The Untold Truth Of America's First Serial Killer
People have been killing each other probably since they learned to pick up rocks, but it's H.H. Holmes who has the dubious honor of being called America's first serial killer. You've probably heard the name, but it was just one of many aliases: His name was actually Herman Webster Mudgett, and he was born in New Hampshire in 1861. It wasn't until 1885 that he moved to Chicago, started using the H.H. Holmes alias on a regular basis, and began construction on his infamous Murder Castle. No one is sure how many people met their grisly end at Holmes' hands, but what is known about him is equal parts bizarre and terrifying. Here's the untold truth of America's first serial killer.
He blamed a childhood experience on his obsession with anatomy
H.H. Holmes was born in Gilmanton, New Hampshire, and most of his childhood history comes from his own accounts. When Holmes penned his autobiography, he obviously did so with a pretty strong bias. While it can't entirely be trusted, it can be used to test the waters of his strange tale.
According to Holmes, his parents were strict Methodists. He had a particularly strong bond with his mother and a father who would beat him — or send him to the attic — for misbehaving. He also wrote of one day in particular he said shaped his dark fascination with the inner workings of the human body. Growing up, he said, he had a fear of the town doctor's office. He said every time he walked by the open door and the smell wafted out at him it would turn his stomach. A few of the neighborhood bullies noticed and dragged him in. The boys forced him to touch the doctor's skeleton, and it's been speculated that was the moment that sparked something morbid and ultimately led to his enrollment in medical school (via Fosters).
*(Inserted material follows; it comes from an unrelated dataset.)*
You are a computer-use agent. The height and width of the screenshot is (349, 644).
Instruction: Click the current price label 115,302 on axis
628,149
There's one more odd thing of note about his time in Gilmanton — he spent a single term teaching in one of the local schools.
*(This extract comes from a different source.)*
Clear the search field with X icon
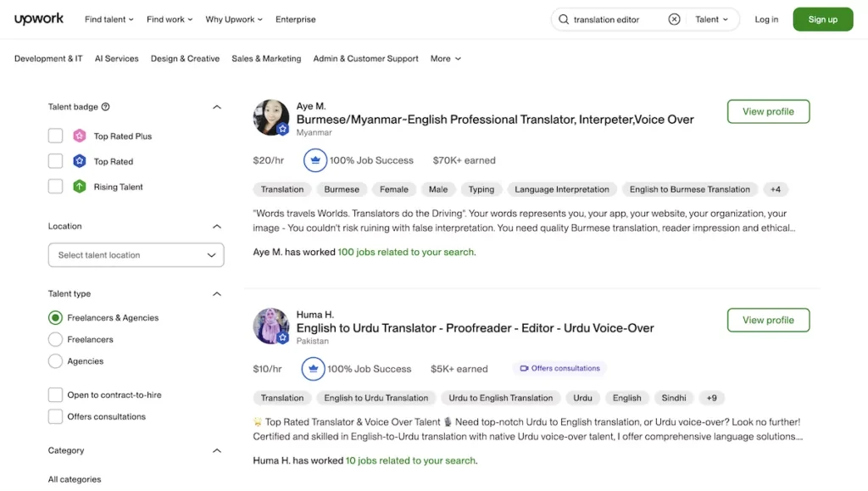Screen dimensions: 868x491 point(674,20)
The killing may have started when he was 11
There's no way to tell just how many people H.H. Holmes killed; estimates range from 20 to 200 (via Biography). He confessed to 27 murders, but according to research done by Concordia University and published in Forensic Scholars Today, he told his lawyer he had killed 133 people, and Chicago police reportedly found the remains of at least 100 individuals in his Murder Castle alone.
According to researchers, his taste for killing started when he was young. Holmes would reportedly flee his abusive household for the nearby forests, where he passed the time by dissecting animals (beginning with lizards and escalating to dogs). They also suspect he may have killed his first human when he was 11 — he at least witnessed the death. He had "befriended" a slightly older man named Tom. According to Holmes, they had been exploring an abandoned house when Tom took a fall and was killed. Some believe Holmes pushed him.
He engineered lots of swindles and frauds
When The Telegraph announced Leonardo DiCaprio signed on to play H.H. Holmes in Martin Scorsese's adaptation of the story (DiCaprio is now slated to executive produce), it described Holmes as "a heroic swindler as well as a mass murderer." That's no exaggeration.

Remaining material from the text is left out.